The answer must consist of each line below that contains the string "Collapse".

:: Dataset extract

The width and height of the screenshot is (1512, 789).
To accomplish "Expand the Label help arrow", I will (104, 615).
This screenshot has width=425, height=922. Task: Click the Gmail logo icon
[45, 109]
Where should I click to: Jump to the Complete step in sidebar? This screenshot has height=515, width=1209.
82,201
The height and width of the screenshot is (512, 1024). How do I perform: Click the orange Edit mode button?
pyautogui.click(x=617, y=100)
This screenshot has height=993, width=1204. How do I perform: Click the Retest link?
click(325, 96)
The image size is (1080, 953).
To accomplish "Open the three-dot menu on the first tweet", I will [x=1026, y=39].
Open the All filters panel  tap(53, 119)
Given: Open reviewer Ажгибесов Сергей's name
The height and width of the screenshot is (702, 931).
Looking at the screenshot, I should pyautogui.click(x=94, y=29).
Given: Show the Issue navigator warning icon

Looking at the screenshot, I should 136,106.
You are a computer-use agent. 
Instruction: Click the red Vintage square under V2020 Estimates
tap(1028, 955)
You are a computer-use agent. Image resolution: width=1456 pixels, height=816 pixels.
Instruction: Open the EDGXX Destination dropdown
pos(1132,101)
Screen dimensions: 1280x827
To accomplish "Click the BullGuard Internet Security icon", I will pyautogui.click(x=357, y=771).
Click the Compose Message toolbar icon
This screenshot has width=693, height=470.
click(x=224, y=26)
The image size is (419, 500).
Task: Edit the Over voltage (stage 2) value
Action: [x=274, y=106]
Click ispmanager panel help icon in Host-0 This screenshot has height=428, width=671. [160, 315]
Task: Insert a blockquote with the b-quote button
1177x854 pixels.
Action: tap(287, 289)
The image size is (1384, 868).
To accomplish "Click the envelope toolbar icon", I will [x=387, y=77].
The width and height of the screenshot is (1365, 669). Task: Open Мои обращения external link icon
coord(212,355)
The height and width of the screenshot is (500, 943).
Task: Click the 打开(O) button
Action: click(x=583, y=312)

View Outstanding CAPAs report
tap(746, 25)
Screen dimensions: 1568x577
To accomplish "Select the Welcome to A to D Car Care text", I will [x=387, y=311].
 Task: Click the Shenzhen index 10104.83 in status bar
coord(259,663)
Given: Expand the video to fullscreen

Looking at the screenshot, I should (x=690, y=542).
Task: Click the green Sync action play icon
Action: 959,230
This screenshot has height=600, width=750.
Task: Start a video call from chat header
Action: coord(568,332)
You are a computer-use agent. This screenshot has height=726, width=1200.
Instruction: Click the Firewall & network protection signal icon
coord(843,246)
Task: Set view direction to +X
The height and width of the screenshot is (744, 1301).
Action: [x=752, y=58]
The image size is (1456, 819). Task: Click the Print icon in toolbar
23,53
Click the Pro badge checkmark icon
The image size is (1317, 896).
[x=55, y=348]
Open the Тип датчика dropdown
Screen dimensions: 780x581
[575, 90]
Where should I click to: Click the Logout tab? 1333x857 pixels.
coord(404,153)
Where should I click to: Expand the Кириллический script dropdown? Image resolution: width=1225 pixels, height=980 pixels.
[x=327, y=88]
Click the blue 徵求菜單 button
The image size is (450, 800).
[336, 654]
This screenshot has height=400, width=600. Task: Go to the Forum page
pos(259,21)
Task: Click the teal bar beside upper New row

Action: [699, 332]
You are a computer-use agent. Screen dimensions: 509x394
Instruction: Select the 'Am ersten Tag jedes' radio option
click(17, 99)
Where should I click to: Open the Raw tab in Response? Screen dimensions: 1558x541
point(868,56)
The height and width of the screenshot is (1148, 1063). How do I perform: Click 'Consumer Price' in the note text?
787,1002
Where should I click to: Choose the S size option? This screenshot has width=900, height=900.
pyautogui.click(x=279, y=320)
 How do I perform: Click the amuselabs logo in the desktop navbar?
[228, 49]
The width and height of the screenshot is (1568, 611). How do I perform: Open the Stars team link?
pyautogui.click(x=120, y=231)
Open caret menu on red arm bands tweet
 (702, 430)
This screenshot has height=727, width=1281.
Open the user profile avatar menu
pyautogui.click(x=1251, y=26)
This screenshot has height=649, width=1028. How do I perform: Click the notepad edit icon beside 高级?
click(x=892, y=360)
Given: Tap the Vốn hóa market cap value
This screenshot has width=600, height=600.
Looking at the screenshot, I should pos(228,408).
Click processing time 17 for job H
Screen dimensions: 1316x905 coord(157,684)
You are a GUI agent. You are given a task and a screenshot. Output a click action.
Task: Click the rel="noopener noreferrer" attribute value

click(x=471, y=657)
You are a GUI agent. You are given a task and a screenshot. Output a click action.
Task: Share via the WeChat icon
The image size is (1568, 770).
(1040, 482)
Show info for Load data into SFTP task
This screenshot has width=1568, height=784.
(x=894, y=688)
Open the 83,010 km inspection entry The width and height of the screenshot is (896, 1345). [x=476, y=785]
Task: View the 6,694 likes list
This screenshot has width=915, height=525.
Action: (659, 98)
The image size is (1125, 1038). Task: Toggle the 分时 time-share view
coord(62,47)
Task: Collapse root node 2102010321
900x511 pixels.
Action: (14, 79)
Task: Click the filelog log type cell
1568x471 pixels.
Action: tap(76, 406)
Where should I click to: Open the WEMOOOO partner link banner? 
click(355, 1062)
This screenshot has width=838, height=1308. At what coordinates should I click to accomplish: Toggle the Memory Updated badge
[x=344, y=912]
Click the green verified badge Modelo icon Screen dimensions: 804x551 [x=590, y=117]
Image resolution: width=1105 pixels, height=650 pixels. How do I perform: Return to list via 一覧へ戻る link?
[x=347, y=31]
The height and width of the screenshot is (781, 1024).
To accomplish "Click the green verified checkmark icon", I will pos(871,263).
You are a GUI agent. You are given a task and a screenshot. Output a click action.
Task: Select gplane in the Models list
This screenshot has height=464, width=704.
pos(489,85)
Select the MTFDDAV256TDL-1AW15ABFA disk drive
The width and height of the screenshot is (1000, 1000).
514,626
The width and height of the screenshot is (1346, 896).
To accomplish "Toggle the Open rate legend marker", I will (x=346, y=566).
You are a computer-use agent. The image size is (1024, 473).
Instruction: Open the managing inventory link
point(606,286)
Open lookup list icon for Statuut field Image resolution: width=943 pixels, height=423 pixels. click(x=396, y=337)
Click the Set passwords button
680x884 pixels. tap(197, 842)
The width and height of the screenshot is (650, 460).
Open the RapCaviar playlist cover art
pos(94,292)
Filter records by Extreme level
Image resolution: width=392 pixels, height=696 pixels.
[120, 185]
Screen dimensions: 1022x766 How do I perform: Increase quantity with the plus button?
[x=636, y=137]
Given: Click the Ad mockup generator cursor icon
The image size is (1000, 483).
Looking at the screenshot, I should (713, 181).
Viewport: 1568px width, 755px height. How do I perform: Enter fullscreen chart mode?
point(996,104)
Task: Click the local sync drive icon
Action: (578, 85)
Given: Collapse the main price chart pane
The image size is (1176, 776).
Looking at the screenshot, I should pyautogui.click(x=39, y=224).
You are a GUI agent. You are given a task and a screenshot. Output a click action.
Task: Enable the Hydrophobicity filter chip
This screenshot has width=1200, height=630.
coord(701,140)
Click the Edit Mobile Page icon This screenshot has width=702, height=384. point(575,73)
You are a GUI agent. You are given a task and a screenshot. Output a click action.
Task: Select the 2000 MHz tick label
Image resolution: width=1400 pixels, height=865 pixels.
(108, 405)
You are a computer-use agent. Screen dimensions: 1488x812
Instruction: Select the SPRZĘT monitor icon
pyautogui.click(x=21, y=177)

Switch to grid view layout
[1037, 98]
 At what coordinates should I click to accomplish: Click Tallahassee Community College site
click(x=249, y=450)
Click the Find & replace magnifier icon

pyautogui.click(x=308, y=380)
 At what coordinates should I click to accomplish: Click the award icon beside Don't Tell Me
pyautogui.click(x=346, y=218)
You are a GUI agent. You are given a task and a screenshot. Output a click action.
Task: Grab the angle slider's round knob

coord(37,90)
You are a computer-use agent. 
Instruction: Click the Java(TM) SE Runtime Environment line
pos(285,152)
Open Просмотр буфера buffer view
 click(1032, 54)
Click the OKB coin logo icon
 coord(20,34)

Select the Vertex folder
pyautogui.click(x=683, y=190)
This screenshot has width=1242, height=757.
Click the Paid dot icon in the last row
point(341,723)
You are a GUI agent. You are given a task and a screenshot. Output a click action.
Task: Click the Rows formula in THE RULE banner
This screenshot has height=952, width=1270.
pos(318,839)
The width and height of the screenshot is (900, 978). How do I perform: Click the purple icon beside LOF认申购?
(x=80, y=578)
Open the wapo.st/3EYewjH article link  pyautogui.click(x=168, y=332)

::::

▸ Result of the task
Task: Collapse root node 2102010321
Given: Collapse the main price chart pane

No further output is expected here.